The last five years of technological innovation have now resulted in more mobile devices in existence than people to use them. It has allowed users to interact with the world around them and redefine the meaning of the word “connected”. It has also created a culture where we can’t stay focused at work without checking our Twitter feed every so often.

As devices change and further integrate into our lives, there will be more innovation. I’m afraid, however, that we are reaching our saturation level of people being connected. So what’s next?

Connecting our cities to devices.

The article details how a company named Libelium is using sensors in Santander, Spain to help drivers find a parking spot sooner and reduce air pollution by cars. Waste water overflows are being reduced by 23 percent in South Bend, Indiana thanks to sensors installed by IBM. South Korea is installing sensors in the road to not only help funnel drivers during high-traffic times, but sense seismic activity as an early warning.

These are just a few of the many opportunities municipalities are using connectivity to their advantage.
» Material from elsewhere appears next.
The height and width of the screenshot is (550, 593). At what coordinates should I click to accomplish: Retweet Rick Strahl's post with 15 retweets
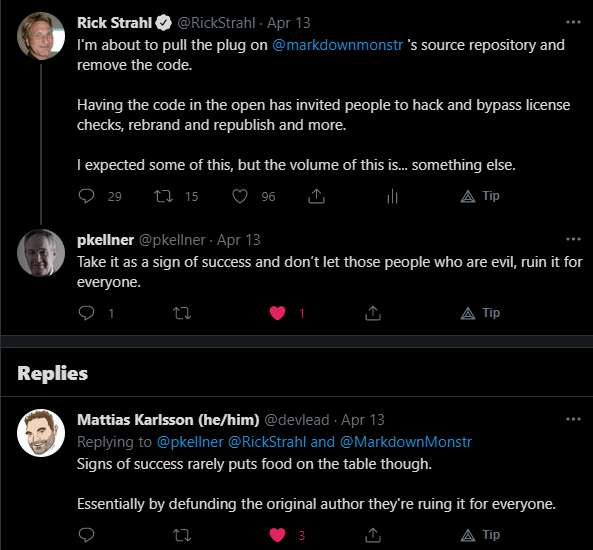click(163, 196)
The article also states that in many cases, the upgrades pay for themselves.

While I don’t doubt that the new watch, glasses or other wearable technology will change mobile just as mobile changed the Internet, it’s the companies that can gather data effectively and use it to help improve our lives. These sensors must be cheap, easy to install and accessible to city networks.

Once we do that, we will worry less about finding our keys with mobile devices and more on saving time and the environment.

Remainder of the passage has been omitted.